TAREA ESCRITA: Según el texto sobre Freud, ¿qué civiliza a Yahvé, el Dios guerrero, en Moisés y la religión monoteísta?

TEXTO PROPORCIONADO:
^^^^^^^^

Para Freud, toda religión se reduce a añorar al padre, una ambivalencia edípica que convierte El porvenir de una ilusión en su libro más flojo, pues se basa secretamente en una lectura errónea de Hamlet, y éste con quien tiene verdadera afinidad es con Montaigne y no con Cristo. La identificación de Freud con Moisés hace que Moisés y la religión monoteísta sea, de entre los textos más fantasiosos de Freud, uno de los más poderosos: en él, Yahvé, el Dios guerrero, es civilizado por el remordimiento que provoca en los judíos el hecho de haber asesinado a Moisés, un hecho que sólo ocurre en la imaginación de Freud.

^^^^^^^^

DATOS MOSTRADOS:

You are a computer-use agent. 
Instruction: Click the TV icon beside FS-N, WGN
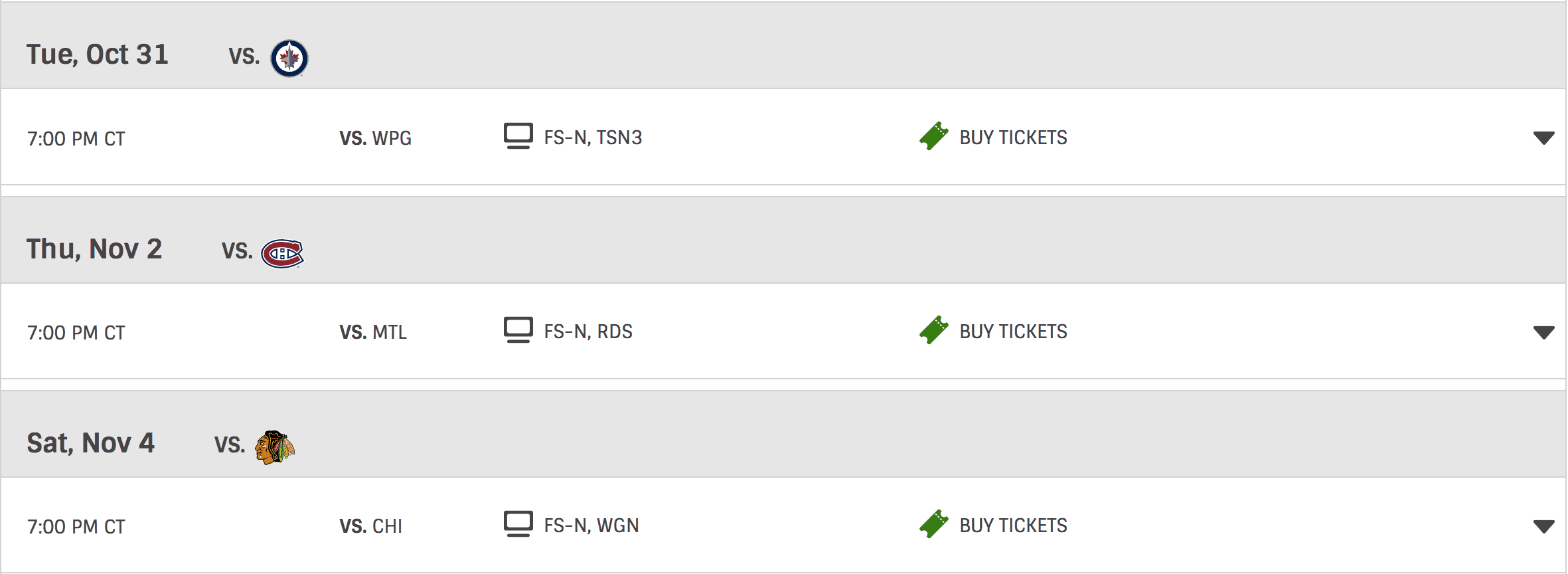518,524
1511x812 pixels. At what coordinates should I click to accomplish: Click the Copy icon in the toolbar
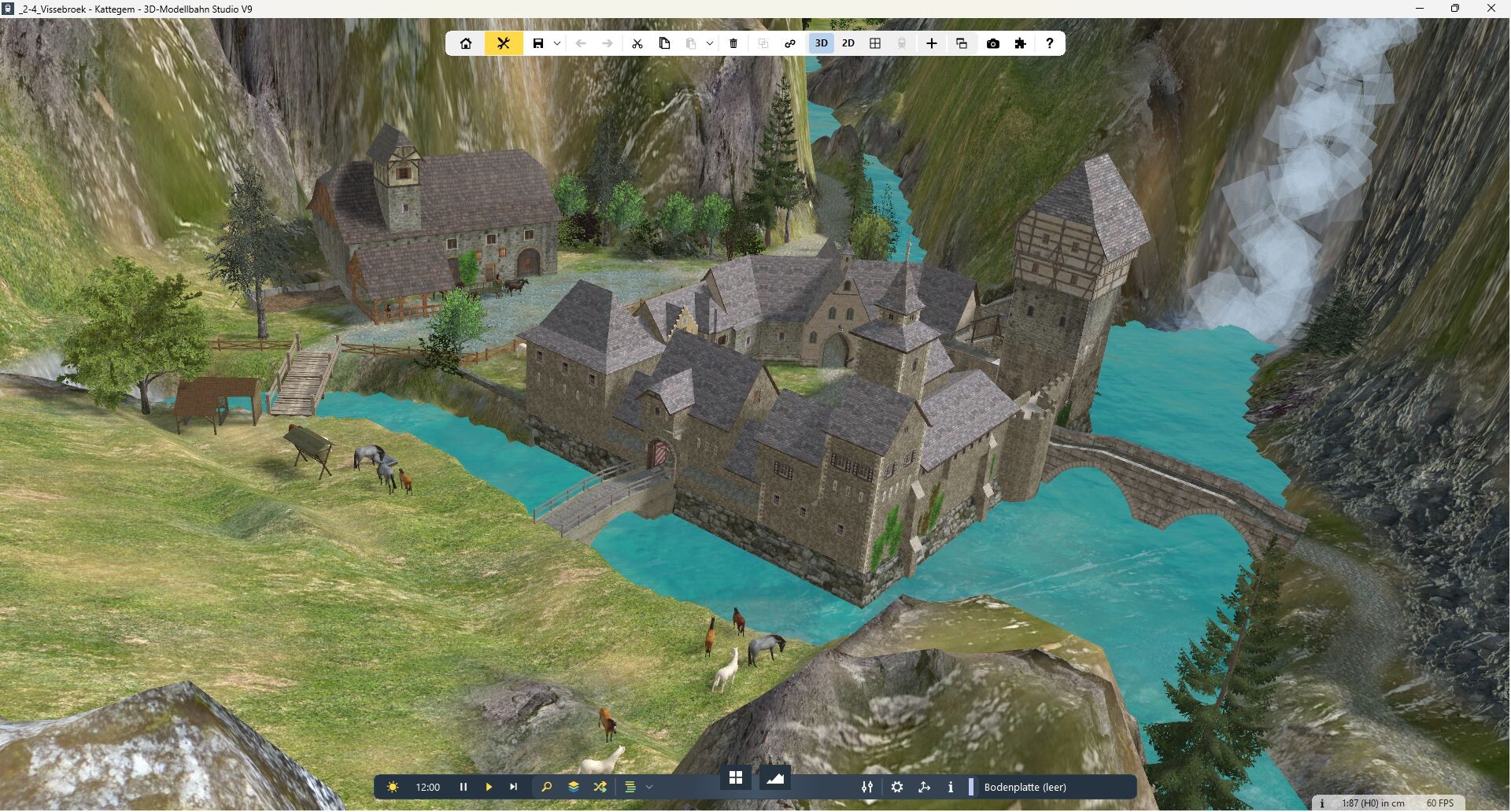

^^^^^^^^

SOLUCIÓN: Lo civiliza el remordimiento que provoca en los judíos el hecho de haber asesinado a Moisés.